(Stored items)
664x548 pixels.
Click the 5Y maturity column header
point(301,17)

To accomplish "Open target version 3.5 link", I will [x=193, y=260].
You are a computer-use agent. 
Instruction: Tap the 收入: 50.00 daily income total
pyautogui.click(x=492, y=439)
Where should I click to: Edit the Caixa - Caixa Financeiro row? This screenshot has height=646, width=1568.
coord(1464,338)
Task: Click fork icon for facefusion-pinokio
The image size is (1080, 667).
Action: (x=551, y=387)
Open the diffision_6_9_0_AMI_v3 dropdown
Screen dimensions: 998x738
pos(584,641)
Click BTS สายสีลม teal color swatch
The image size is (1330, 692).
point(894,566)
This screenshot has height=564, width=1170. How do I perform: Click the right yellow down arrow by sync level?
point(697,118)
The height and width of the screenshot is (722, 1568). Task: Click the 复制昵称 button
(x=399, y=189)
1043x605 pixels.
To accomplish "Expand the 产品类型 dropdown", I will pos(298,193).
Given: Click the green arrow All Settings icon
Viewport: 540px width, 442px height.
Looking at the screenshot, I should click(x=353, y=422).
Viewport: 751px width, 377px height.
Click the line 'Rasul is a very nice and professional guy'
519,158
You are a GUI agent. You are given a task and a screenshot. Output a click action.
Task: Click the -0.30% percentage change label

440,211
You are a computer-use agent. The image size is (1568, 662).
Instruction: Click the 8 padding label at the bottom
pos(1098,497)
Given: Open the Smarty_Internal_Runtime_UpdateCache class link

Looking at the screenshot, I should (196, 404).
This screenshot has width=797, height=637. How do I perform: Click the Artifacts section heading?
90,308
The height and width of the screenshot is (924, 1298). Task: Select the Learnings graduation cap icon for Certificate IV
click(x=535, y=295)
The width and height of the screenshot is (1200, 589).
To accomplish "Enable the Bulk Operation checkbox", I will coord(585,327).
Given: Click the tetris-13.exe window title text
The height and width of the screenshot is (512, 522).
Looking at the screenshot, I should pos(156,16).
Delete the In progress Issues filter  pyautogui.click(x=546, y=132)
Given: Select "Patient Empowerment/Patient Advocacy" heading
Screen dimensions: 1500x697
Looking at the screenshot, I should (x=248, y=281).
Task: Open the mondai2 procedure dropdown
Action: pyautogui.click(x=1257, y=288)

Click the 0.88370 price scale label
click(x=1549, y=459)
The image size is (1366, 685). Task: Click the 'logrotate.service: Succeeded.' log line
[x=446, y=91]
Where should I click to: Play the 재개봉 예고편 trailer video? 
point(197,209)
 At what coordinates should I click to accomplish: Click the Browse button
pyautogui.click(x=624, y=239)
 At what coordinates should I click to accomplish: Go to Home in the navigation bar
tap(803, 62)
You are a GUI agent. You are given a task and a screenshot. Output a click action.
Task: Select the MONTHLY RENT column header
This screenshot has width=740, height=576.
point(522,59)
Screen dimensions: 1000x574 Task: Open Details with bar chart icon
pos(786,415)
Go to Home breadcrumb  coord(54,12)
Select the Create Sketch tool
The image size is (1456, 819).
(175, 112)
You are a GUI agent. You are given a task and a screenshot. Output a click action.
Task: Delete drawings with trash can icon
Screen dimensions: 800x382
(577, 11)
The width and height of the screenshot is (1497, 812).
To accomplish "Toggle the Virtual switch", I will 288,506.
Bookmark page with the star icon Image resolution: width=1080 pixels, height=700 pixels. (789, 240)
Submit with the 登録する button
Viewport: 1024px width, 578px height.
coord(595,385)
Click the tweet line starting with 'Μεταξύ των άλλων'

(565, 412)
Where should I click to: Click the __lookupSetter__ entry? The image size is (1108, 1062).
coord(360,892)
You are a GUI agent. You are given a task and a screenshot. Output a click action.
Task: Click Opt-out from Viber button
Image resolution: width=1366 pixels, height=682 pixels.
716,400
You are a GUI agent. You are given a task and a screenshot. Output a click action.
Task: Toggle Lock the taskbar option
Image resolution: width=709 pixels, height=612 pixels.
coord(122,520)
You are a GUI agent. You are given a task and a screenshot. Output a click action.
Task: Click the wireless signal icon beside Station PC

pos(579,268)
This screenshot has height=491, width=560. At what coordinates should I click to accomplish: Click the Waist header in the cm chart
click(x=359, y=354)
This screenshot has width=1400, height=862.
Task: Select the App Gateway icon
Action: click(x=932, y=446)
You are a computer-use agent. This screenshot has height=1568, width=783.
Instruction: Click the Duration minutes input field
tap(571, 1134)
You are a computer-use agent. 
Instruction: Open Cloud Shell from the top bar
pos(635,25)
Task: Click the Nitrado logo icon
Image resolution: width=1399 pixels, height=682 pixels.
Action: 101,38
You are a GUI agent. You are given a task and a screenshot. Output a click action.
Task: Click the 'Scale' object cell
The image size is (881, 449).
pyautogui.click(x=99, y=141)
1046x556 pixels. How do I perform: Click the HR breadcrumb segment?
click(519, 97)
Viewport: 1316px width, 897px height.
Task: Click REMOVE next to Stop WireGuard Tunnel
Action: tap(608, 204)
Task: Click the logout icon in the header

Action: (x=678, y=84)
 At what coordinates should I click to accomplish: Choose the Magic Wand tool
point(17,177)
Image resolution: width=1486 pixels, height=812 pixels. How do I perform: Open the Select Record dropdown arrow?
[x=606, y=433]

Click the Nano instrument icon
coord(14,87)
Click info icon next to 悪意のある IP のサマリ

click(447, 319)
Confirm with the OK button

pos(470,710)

WORK TASK:
All entries should be restated word for word.

RESPONSE:
664x548 pixels.
Click the 5Y maturity column header
point(301,17)

To accomplish "Open target version 3.5 link", I will [x=193, y=260].
You are a computer-use agent. 
Instruction: Tap the 收入: 50.00 daily income total
pyautogui.click(x=492, y=439)
Where should I click to: Edit the Caixa - Caixa Financeiro row? This screenshot has height=646, width=1568.
coord(1464,338)
Task: Click fork icon for facefusion-pinokio
The image size is (1080, 667).
Action: (x=551, y=387)
Open the diffision_6_9_0_AMI_v3 dropdown
Screen dimensions: 998x738
pos(584,641)
Click BTS สายสีลม teal color swatch
The image size is (1330, 692).
point(894,566)
This screenshot has height=564, width=1170. How do I perform: Click the right yellow down arrow by sync level?
point(697,118)
The height and width of the screenshot is (722, 1568). Task: Click the 复制昵称 button
(x=399, y=189)
1043x605 pixels.
To accomplish "Expand the 产品类型 dropdown", I will pos(298,193).
Given: Click the green arrow All Settings icon
Viewport: 540px width, 442px height.
Looking at the screenshot, I should click(x=353, y=422).
Viewport: 751px width, 377px height.
Click the line 'Rasul is a very nice and professional guy'
519,158
You are a GUI agent. You are given a task and a screenshot. Output a click action.
Task: Click the -0.30% percentage change label

440,211
You are a computer-use agent. The image size is (1568, 662).
Instruction: Click the 8 padding label at the bottom
pos(1098,497)
Given: Open the Smarty_Internal_Runtime_UpdateCache class link

Looking at the screenshot, I should (196, 404).
This screenshot has width=797, height=637. How do I perform: Click the Artifacts section heading?
90,308
The height and width of the screenshot is (924, 1298). Task: Select the Learnings graduation cap icon for Certificate IV
click(x=535, y=295)
The width and height of the screenshot is (1200, 589).
To accomplish "Enable the Bulk Operation checkbox", I will coord(585,327).
Given: Click the tetris-13.exe window title text
The height and width of the screenshot is (512, 522).
Looking at the screenshot, I should pos(156,16).
Delete the In progress Issues filter  pyautogui.click(x=546, y=132)
Given: Select "Patient Empowerment/Patient Advocacy" heading
Screen dimensions: 1500x697
Looking at the screenshot, I should (x=248, y=281).
Task: Open the mondai2 procedure dropdown
Action: pyautogui.click(x=1257, y=288)

Click the 0.88370 price scale label
click(x=1549, y=459)
The image size is (1366, 685). Task: Click the 'logrotate.service: Succeeded.' log line
[x=446, y=91]
Where should I click to: Play the 재개봉 예고편 trailer video? 
point(197,209)
 At what coordinates should I click to accomplish: Click the Browse button
pyautogui.click(x=624, y=239)
 At what coordinates should I click to accomplish: Go to Home in the navigation bar
tap(803, 62)
You are a GUI agent. You are given a task and a screenshot. Output a click action.
Task: Select the MONTHLY RENT column header
This screenshot has width=740, height=576.
point(522,59)
Screen dimensions: 1000x574 Task: Open Details with bar chart icon
pos(786,415)
Go to Home breadcrumb  coord(54,12)
Select the Create Sketch tool
The image size is (1456, 819).
(175, 112)
You are a GUI agent. You are given a task and a screenshot. Output a click action.
Task: Delete drawings with trash can icon
Screen dimensions: 800x382
(577, 11)
The width and height of the screenshot is (1497, 812).
To accomplish "Toggle the Virtual switch", I will 288,506.
Bookmark page with the star icon Image resolution: width=1080 pixels, height=700 pixels. (789, 240)
Submit with the 登録する button
Viewport: 1024px width, 578px height.
coord(595,385)
Click the tweet line starting with 'Μεταξύ των άλλων'

(565, 412)
Where should I click to: Click the __lookupSetter__ entry? The image size is (1108, 1062).
coord(360,892)
You are a GUI agent. You are given a task and a screenshot. Output a click action.
Task: Click Opt-out from Viber button
Image resolution: width=1366 pixels, height=682 pixels.
716,400
You are a GUI agent. You are given a task and a screenshot. Output a click action.
Task: Toggle Lock the taskbar option
Image resolution: width=709 pixels, height=612 pixels.
coord(122,520)
You are a GUI agent. You are given a task and a screenshot. Output a click action.
Task: Click the wireless signal icon beside Station PC

pos(579,268)
This screenshot has height=491, width=560. At what coordinates should I click to accomplish: Click the Waist header in the cm chart
click(x=359, y=354)
This screenshot has width=1400, height=862.
Task: Select the App Gateway icon
Action: click(x=932, y=446)
You are a computer-use agent. This screenshot has height=1568, width=783.
Instruction: Click the Duration minutes input field
tap(571, 1134)
You are a computer-use agent. 
Instruction: Open Cloud Shell from the top bar
pos(635,25)
Task: Click the Nitrado logo icon
Image resolution: width=1399 pixels, height=682 pixels.
Action: 101,38
You are a GUI agent. You are given a task and a screenshot. Output a click action.
Task: Click the 'Scale' object cell
The image size is (881, 449).
pyautogui.click(x=99, y=141)
1046x556 pixels. How do I perform: Click the HR breadcrumb segment?
click(519, 97)
Viewport: 1316px width, 897px height.
Task: Click REMOVE next to Stop WireGuard Tunnel
Action: tap(608, 204)
Task: Click the logout icon in the header

Action: (x=678, y=84)
 At what coordinates should I click to accomplish: Choose the Magic Wand tool
point(17,177)
Image resolution: width=1486 pixels, height=812 pixels. How do I perform: Open the Select Record dropdown arrow?
[x=606, y=433]

Click the Nano instrument icon
coord(14,87)
Click info icon next to 悪意のある IP のサマリ

click(447, 319)
Confirm with the OK button

pos(470,710)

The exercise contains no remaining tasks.